Entonces, allí es donde va a recalar este Vidocq remozado. Y es una pena, porque en lugar de ver un film con aires propios, éste se empecina en emparentarse con el Holmes en cuestión. Mejor hubiese sido dejar a la película respirar por sí misma. Más aún cuando es Cassel quien interpreta, cuyo rostro amalgama seducción y repulsa, a medio camino entre el mundo ladrón del cual emerge y el lazo policial que luego adopta. No en vano, se le gritará en reiterados momentos el mote de "soplón". ¿Dónde elige pararse Vidocq? ¿Es consecuente con sus decisiones o el entorno le lleva a actuar de manera inevitable?

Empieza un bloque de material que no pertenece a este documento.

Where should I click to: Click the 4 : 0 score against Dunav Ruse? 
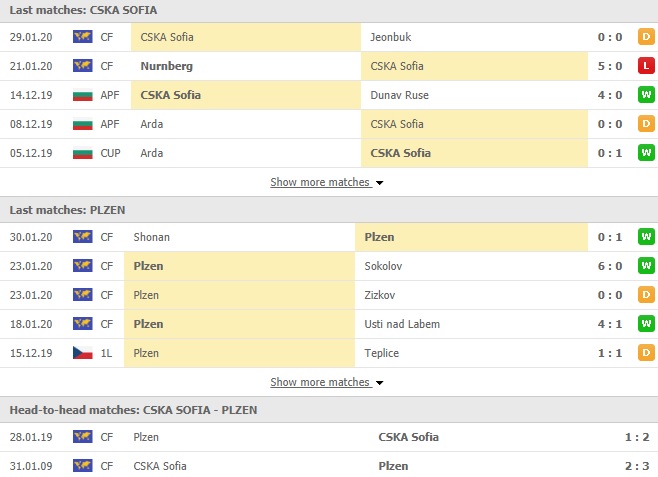611,95
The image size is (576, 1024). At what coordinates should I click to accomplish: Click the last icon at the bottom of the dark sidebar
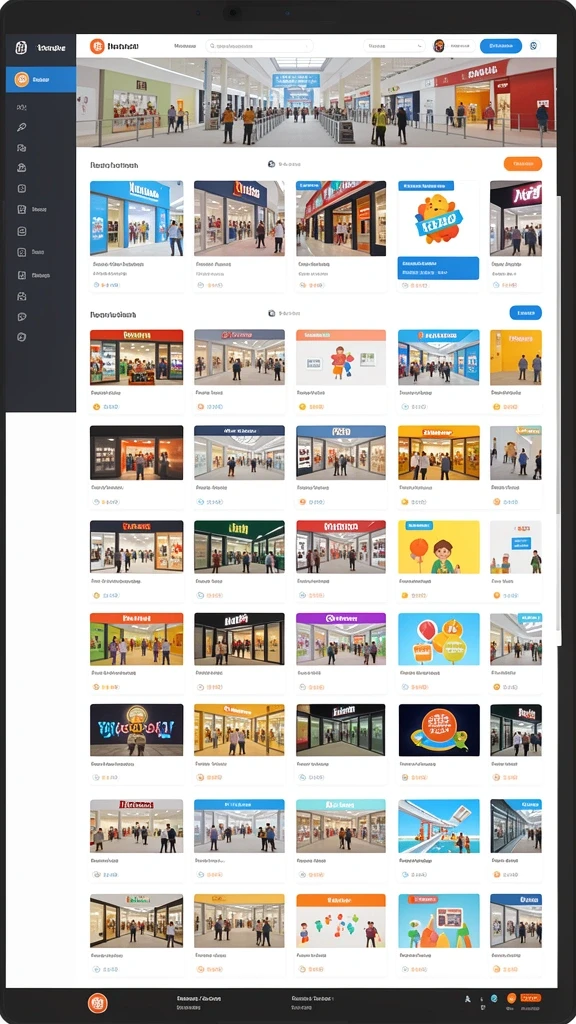click(x=22, y=337)
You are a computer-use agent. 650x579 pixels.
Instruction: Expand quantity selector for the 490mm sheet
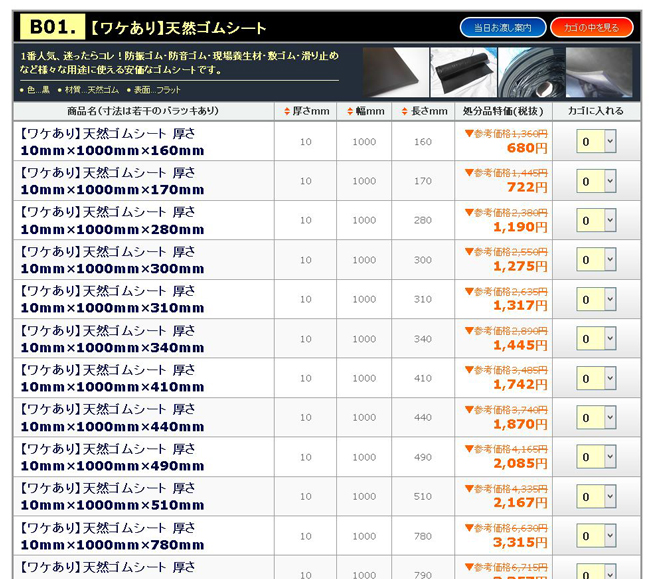(596, 457)
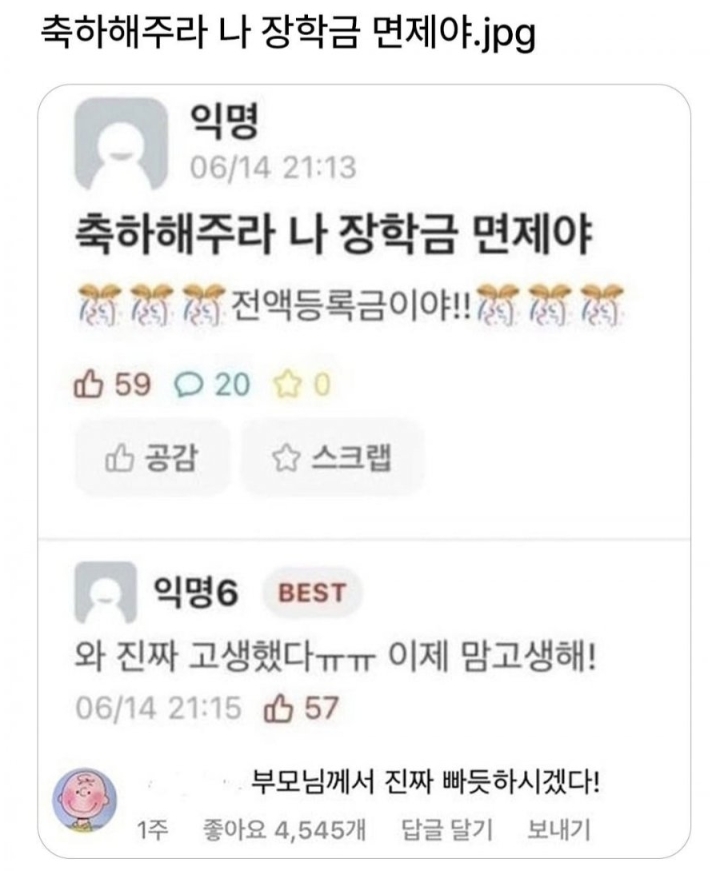Click the 익명 author name

tap(224, 121)
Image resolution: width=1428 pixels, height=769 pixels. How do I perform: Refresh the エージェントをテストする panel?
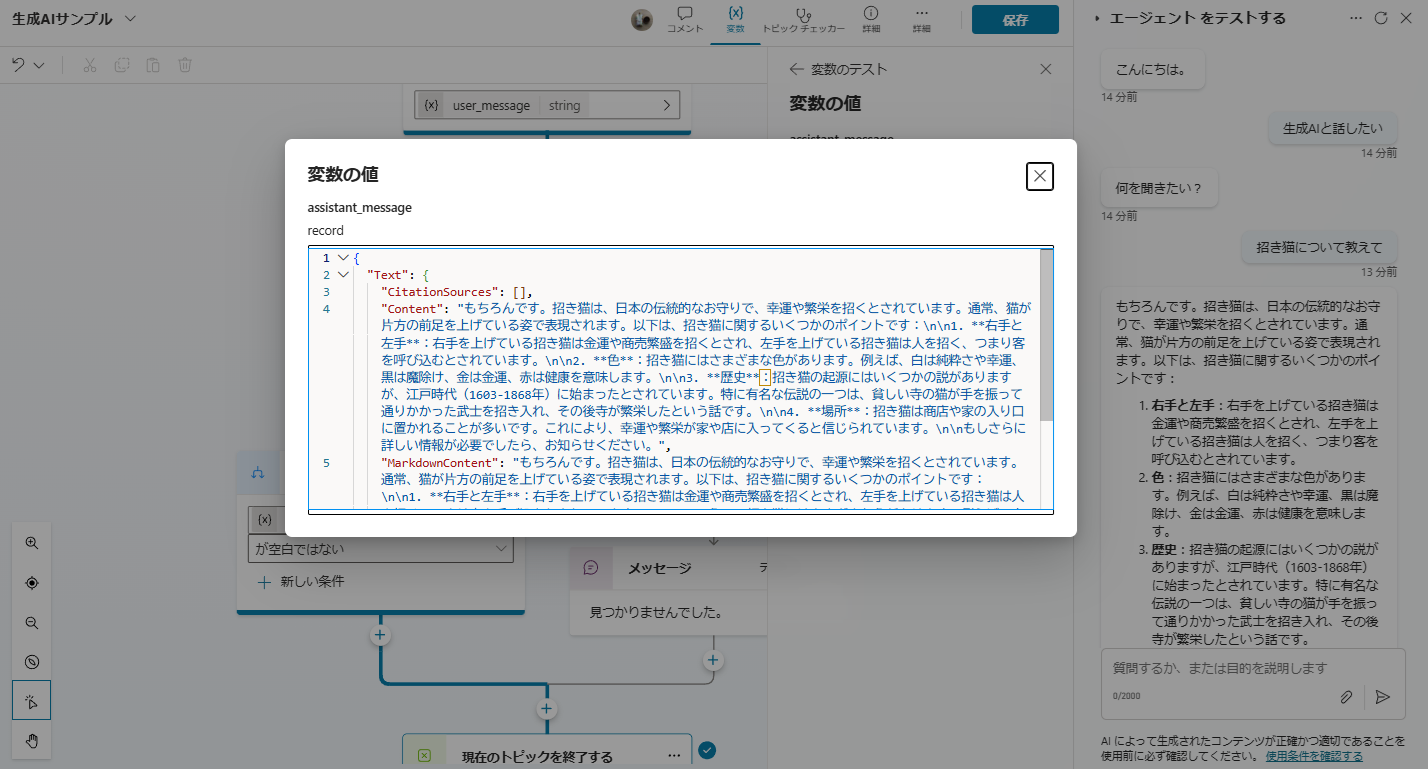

Si un film como éste sólo fuese pensable desde el guión argumental, podría decirse que es un atractivo folletín, con Vidocq siendo apresado por policías y ladrones, huyendo de unos y de otros, más las autoridades francesas sobrevolándole, viendo qué hacer con él, cómo aprovechar sus virtudes. La Francia de Napoleón, el hacinamiento carcelario, la pulcritud puertas de palacio adentro, el clima maloliente de los bajos fondos, y una historia de amor fortuito entre los brazos de una prostituta. Vidocq huye y el destino le reclama. Para ver cómo sobrellevar el asunto y obtener su libertad, Vidocq acepta el juego y termina aún más prisionero.
Si todo esto está en la película, y lo cierto es que es así, ¿por qué no se trata de un buen film? Porque no hay empatía con lo que se narra, no hay adhesión moral hacia lo que se cuenta. El retrato de todo lo que se muestra es acorde a un ornamento preocupado por la recreación digital, espectacular, sin momentos sensibles, como si la pérdida de un ser querido (y esto es algo que el film trabaja) fuese una mera reproducción de imágenes estipuladas, de convención asumida pero carentes de apego y afecto. Así, no hay emoción posible. ¿Cómo asumir el riesgo y pliego moral de Vidocq si es la película la que no lo hace? Salto literario mediante, puede pensarse de modo similar en la infame versión reciente de Fahrenheit 451, cortesía de HBO: lo peor que podía pasarle a Ray Bradbury es ser versionado por alguien que no ame los libros (y que no ame el cine). Algo así también sucede con este Vidocq.
Más atento al vínculo con títulos recientes, de atmósfera similar al Holmes de Ritchie, sin asumir los riesgos planteados, El emperador de París no tiene atmósfera propia, y divaga en un montaje preocupado por alternar cuantos ángulos de cámara pueda. De modo inútil, porque nada hay allí que lo justifique. Es con ese ruido cómo la historia convive. Y no puede. Peor aún: la elección de la ucraniana Olga Kurylenko, chica Bond y actriz en Hollywood, no hace más que empantanar el asunto. ¿Tan difícil es dejar que una historia semejante, de capacidad mítica autosuficiente, cobrara vuelo propio? Evidentemente, sí.
Lo que prima en un cine como éste, es un falso espectáculo: sea por no asumir lo que dice, sea por querer parecerse al cine que no es. Vidocq espera mejor suerte.